List every nationality of soldiers that the Narvik speech below says fought shoulder to shoulder.

* EXCERPT PROVIDED:

....

President of the Storting,

Minister, Excellencies, Generals, Mayor of Narvik

Dear veterans, ladies and gentlemen,

We are on historical ground. On this very day the successful recapture of Narvik was accomplished.

We are gathered in a city and in a region that saw war descend upon it 75 years ago.

- summoned to commemorate all those soldiers and civilians that became victims during two months of heavy battle. 

- joined to renew our pledge and honour our commitments to democracy, liberal values and the rule of law.    

- united in our shared vision of a strong and peaceful Europe.

Some of you have experienced the perils of war. I am grateful that we today have awarded five veterans from the Second World War with the Government of Norway’s Commemorative Medal.

In these mountains and fjords, under terrible weather conditions, Norway experienced its heaviest battle during Second World War. The battle of Narvik was the first allied victory.

All of a sudden and without warning a peaceful and rather remote town and region of the High North, became a war theater.

It was a battle of strategic and international significance. During several weeks in the spring of 1940 Narvik was on front-pages of the international press.

It was not one battle, but rather a number of skirmishes on land and at sea from April to June.

And it was not one nation under attack, but Polish, British, French and Norwegian soldiers fighting shoulder to shoulder.   

It was the first battle we as allies fought side by side.

Yesterday I marked the end of this year soldier campaign among our conscripts. They have chosen “without everyone we are no one” as their theme this year.

In my opinion, that builds a wonderful bridge between the past and the present, between those who fought together in 1940 and those who fight together 75 years later.

Today, on behalf of the Norwegian Government, I would like to convey our deep-felt gratitude for your support and your sacrifice.

It was a hard won campaign. And as we know, it was not the longest battle of the war.

Nevertheless, it had a long and lasting impact.

In hindsight, we rightfully may claim that a seed was sown. It was a seed that was to grow and give way to wide European resistance.  

The recapture of Narvik gave faith and confidence to all those brave men and women seeking to defeat Nazi Germany. It served as a lesson for the D-day to come.

Moreover, the battle of Narvik left a lasting and solid imprint on our security and defence policy. 

It taught us a valuable lesson: We cannot safeguard our lives and security on our own.

It  is best secured in close co-operation with nations sharing values and ideas. 

As such, the recapturing of Narvik stands out as a symbol of allied solidarity that later was to become the most fundamental principle of NATO.

The past can never be undone. But the past can be forgotten or left in the history books.

This should never be an option.

Our responsibility is to prevent ignorance and oblivion. We must never forget what the soldiers and civilians went through. This is our recent history. Some of them who experienced the horrors of the war are still here to tell.

The best way to honour our commitments and those who fought for our freedom is to remember. And to listen carefully to those still among us that took up the fight. Let us honour them by passing their stories on to future generations.

The history of the war is still being written, and there are many voices that still need to be heard.

Albert Einstein has reminded us that “peace cannot be kept by force, it can only be achieved by understanding”. 

Monuments and museums help new generations to better understand and become aware of our recent past.

It is a place to seek comfort for those who suffered losses. And it offers an opportunity to heal and reconcile with our past.

Today we pay tribute to all those who gave their lives here 75 years ago.

We salute all of you present who defended freedom with strength and sacrifice.

....

* ITEMS:
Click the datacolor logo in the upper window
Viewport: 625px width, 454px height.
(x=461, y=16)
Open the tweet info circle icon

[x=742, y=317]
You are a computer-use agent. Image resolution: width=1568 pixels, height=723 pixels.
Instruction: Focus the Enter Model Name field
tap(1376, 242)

....

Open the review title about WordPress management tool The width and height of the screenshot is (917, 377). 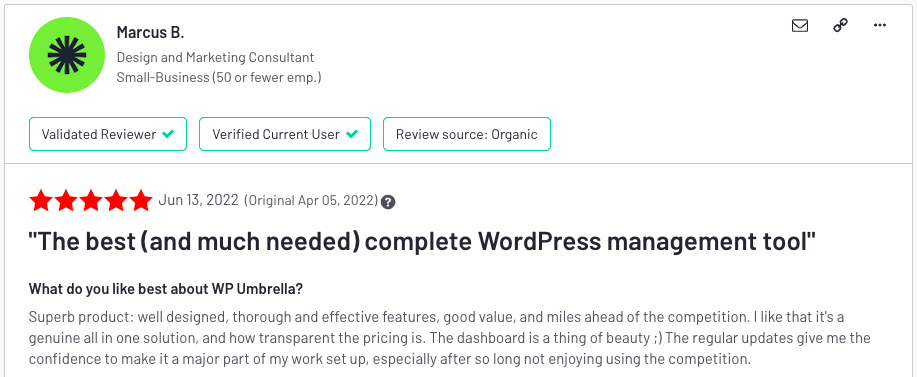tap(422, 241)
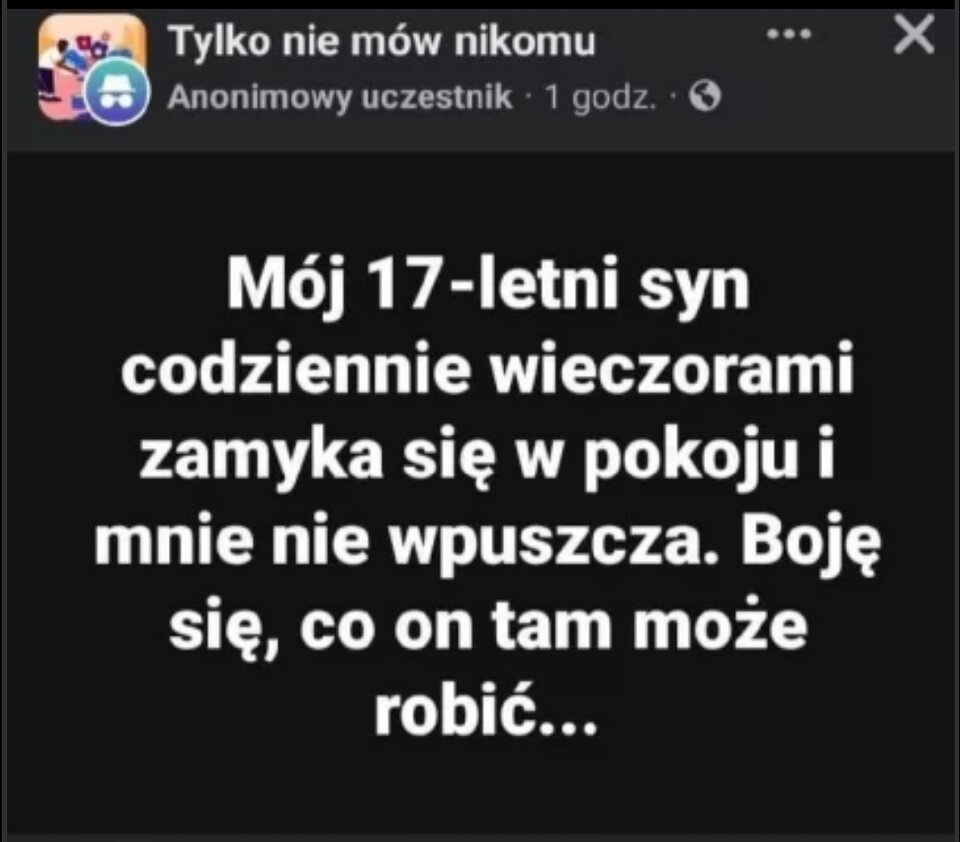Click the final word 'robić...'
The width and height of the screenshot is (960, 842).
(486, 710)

....

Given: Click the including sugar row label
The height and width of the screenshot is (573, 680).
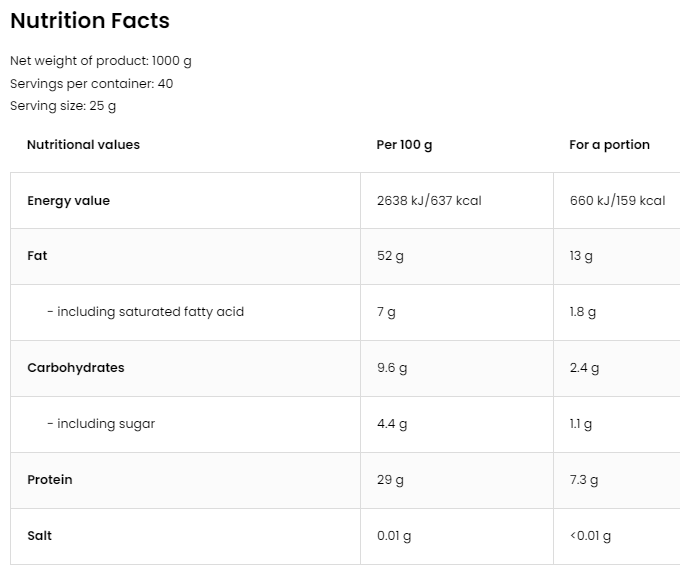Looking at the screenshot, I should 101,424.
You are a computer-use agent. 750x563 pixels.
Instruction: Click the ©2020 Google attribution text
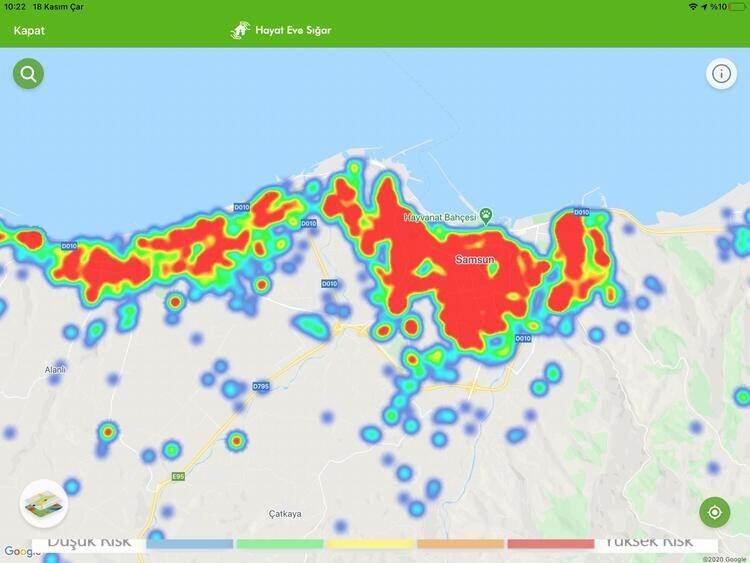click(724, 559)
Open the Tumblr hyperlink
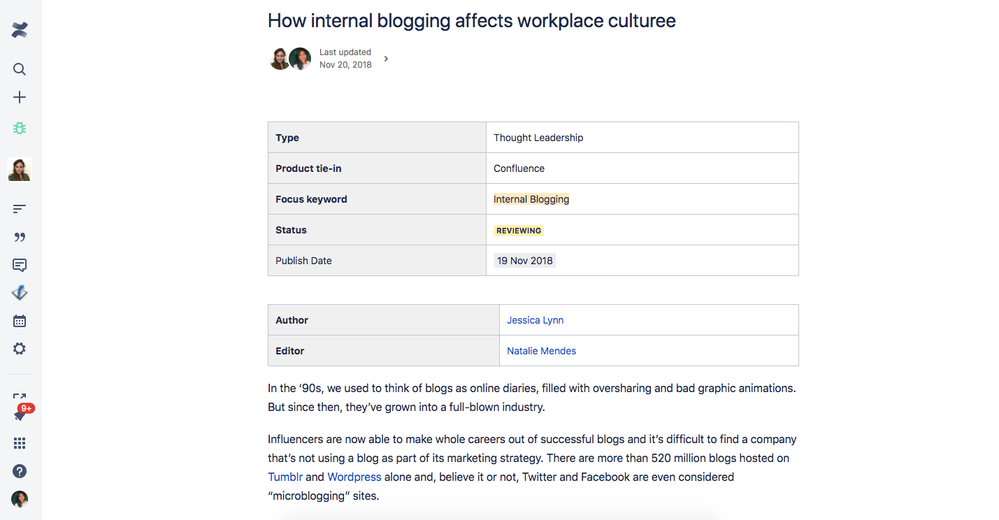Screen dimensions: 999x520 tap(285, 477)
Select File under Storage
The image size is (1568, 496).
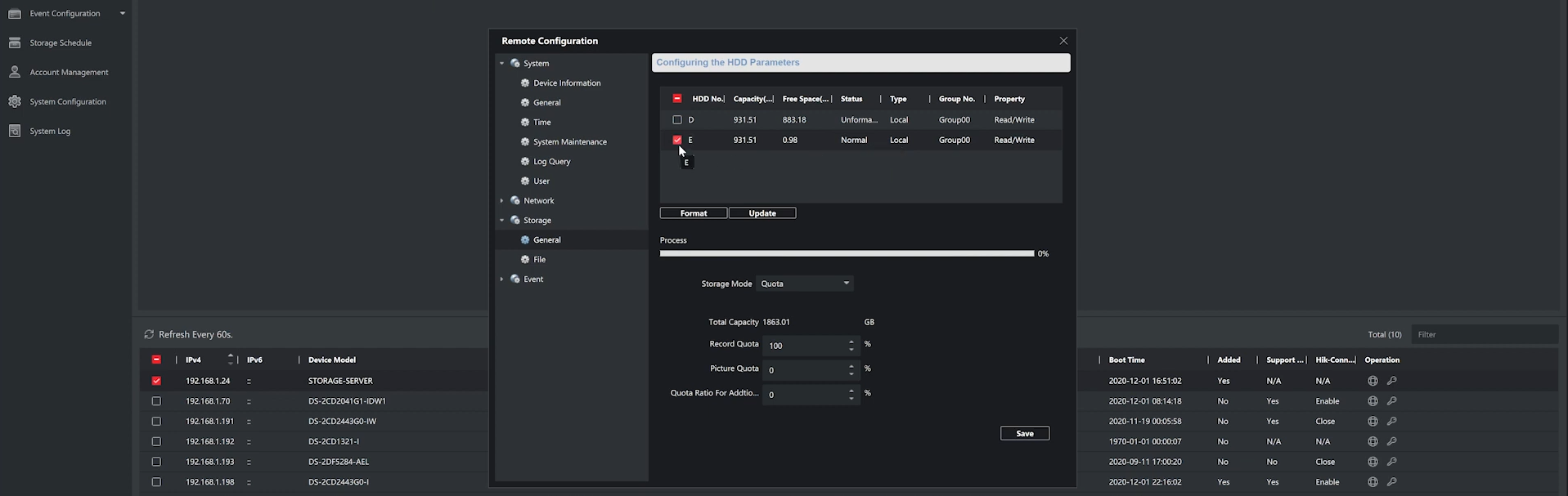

....

* COMPLETED EXERCISE:
Polish, British, French, Norwegian